Anchor Study 1: Finno-Karelian Kalevalaic Poems as ‘Things’ in the World

Anchor study 1, led by Tuukka Karlsson, examines three genres of Kalevala-metric poetry: incantations, epic, and lyric. The study is interested in emic conceptions of the materialities of these text types. Theoretically, the investigation engages with linguistic anthropologic discussions on semiotic ideologies, registers, and affordances residing in material and immaterial signs. In addition, methods developed in folklore studies are applied to the large corpora of texts the study makes use of.

The study uses the digitized corpora of published Kalevala-metric poetry (skvr.fi), which comprises approximately 89,000 texts and fragments of various genres. Additionally, approximately 60,000 unpublished archived texts and fragments are used as a complementary research corpus. The poetic material constitutes the data that will be investigated for implicit and explicit evaluations and (re)valorizations of the material aspects residing in the tradition. Collectors’ correspondence and field notes, such as those of Iivo Marttini, are also examined to explore differences between performers’ and collectors’ conceptions of text and text-type valorizations.

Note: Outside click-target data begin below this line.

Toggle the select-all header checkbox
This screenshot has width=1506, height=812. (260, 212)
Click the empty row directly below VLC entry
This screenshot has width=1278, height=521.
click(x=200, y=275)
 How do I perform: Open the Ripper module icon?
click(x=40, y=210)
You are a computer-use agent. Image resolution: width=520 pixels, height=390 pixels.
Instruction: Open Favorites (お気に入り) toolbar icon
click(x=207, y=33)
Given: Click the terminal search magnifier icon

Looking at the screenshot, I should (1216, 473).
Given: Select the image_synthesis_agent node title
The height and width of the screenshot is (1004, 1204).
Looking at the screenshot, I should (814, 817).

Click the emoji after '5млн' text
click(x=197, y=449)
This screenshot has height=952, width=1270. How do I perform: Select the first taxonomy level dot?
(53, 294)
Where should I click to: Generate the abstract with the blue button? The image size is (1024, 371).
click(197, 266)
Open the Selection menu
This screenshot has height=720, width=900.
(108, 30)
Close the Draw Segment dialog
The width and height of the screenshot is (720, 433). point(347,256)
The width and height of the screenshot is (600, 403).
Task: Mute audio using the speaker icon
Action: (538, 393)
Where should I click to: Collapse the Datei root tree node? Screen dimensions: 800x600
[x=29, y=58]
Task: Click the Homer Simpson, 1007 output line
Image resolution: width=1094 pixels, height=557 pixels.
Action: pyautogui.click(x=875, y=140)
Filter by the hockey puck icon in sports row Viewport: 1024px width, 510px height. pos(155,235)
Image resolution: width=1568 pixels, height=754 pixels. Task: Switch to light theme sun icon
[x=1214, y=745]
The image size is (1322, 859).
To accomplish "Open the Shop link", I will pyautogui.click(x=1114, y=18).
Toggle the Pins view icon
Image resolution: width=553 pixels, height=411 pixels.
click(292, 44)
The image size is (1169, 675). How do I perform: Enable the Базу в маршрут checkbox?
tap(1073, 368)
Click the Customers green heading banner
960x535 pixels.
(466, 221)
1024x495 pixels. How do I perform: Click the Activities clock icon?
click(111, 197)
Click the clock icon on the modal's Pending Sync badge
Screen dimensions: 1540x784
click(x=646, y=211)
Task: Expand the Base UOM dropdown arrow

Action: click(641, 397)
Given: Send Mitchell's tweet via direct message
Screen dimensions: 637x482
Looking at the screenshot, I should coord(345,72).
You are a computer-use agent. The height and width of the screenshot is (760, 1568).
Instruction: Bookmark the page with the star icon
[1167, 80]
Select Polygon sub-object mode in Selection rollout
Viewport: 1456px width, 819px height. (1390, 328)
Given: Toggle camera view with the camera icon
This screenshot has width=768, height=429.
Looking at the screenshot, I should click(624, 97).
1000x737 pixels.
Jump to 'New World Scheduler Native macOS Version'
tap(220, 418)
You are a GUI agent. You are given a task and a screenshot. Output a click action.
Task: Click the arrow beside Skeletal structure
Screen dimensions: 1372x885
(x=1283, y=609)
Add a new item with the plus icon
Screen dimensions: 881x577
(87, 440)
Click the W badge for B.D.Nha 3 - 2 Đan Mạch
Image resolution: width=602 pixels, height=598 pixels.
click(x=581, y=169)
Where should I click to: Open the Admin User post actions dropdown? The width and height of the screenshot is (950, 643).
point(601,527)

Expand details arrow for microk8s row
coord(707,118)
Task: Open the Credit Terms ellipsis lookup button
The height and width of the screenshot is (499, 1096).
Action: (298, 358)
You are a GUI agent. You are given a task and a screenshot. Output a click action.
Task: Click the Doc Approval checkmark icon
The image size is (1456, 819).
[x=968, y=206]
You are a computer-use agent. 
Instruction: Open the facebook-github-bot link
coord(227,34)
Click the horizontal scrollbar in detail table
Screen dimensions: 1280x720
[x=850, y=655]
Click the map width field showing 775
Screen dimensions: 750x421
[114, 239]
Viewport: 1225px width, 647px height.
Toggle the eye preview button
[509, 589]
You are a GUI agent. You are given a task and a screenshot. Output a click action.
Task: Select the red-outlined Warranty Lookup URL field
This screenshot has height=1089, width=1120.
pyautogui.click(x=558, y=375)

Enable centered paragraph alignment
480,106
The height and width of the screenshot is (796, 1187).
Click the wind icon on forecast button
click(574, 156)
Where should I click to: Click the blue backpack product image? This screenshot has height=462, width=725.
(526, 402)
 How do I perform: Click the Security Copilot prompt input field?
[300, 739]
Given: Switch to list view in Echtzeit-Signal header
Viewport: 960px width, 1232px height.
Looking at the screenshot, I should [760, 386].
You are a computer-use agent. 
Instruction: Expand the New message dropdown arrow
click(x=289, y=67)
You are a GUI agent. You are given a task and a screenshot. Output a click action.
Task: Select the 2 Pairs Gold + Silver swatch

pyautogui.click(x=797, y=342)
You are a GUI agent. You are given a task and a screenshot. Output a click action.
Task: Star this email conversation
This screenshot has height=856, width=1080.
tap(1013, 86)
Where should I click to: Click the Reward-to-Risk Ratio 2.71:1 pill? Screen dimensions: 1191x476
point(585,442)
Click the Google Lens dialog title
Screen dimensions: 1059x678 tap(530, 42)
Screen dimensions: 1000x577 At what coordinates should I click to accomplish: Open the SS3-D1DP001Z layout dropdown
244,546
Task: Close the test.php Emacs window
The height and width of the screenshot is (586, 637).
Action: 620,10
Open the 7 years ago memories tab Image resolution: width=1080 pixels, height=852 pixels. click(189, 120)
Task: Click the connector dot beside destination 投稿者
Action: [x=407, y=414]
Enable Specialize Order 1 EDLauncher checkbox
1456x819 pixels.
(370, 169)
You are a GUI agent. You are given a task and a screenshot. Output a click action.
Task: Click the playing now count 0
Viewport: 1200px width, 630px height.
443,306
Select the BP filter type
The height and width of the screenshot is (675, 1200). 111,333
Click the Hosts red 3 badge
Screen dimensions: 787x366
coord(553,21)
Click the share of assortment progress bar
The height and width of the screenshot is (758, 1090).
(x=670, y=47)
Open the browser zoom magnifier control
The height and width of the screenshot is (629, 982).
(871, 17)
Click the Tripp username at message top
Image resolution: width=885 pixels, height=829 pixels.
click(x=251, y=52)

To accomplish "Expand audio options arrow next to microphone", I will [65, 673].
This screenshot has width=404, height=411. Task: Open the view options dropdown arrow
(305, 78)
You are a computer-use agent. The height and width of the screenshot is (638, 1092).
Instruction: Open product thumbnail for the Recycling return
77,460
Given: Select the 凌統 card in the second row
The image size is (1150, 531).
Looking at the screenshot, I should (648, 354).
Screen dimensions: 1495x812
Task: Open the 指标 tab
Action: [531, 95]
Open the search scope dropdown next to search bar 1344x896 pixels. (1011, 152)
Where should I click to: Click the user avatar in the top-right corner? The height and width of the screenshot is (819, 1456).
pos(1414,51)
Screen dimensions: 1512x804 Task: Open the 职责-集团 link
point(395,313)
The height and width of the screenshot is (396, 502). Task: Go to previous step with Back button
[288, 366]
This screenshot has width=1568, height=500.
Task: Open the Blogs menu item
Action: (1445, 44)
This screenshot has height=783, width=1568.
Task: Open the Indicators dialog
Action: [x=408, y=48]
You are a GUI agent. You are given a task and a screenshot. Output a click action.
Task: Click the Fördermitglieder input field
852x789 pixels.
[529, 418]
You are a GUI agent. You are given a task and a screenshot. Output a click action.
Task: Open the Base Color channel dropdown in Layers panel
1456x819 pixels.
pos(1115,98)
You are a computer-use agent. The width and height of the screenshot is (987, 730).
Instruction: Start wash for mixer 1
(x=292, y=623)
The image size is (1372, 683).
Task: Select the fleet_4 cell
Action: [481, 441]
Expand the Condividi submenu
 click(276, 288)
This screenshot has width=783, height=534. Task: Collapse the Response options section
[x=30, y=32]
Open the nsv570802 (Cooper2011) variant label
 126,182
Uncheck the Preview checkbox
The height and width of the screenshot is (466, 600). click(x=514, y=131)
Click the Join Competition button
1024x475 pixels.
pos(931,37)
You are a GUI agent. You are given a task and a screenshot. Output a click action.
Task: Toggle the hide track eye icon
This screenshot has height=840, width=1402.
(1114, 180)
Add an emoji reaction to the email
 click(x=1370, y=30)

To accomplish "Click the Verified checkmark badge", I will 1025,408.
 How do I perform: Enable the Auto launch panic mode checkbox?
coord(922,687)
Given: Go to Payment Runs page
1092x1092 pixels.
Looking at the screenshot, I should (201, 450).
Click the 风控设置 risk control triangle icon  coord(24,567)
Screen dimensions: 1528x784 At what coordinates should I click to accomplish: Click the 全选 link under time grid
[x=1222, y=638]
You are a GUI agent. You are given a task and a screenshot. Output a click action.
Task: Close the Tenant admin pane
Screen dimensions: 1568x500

This anchor study is interested in the material affordances of various genres and the potential differences in how texts of various genres are connected with different materialities in vernacular metadiscourse.

From vernacular considerations of oral texts and genres, this anchor study advances to the reception, utilization, and vernacular conceptions of Lönnrot’s Kalevala in Viena Karelia during the latter half of the 19th century. This stage situates vernacular conceptions of texts and their evaluation in relation to those of researchers. Especially toward the end of the 19th and early 20th century, the research and archival paradigms guiding the collection of Kalevala-metric poetry conceived some performances as ‘inauthentic’, such as poems thought to be learned from Lönnrot’s epic. A category “Learned from The Kalevala” was even used to separate poems seen as less valuable than the so-called authentic texts in the publication of an edition of the corpus, placing them in a separate section rather than with other poems of the same genre, subject, or formal type. This part of the study examines the material and immaterial aspects of language ideologies and registers (those of the collectors and those of the community members). It investigates both sides of the oral tradition’s reception in material form outside its domain of everyday use. On the one hand, it examines how vernacular mythic and ritual poetry was treated and discussed in circles outside of its traditional use, as in newspapers from the 19th and early 20th century. On the other hand, it analyzes the re-introduction of this poetry to the oral poets or original authors.

Finally, this anchor study looks into diachronic enregisterment processes and changes in how the poems have been interpreted, becoming bundled together with materialities during the 19th and early 20th century. This study will offer new perspectives on how the poetry’s affordances have changed from pre-modern times to the early years of modernization.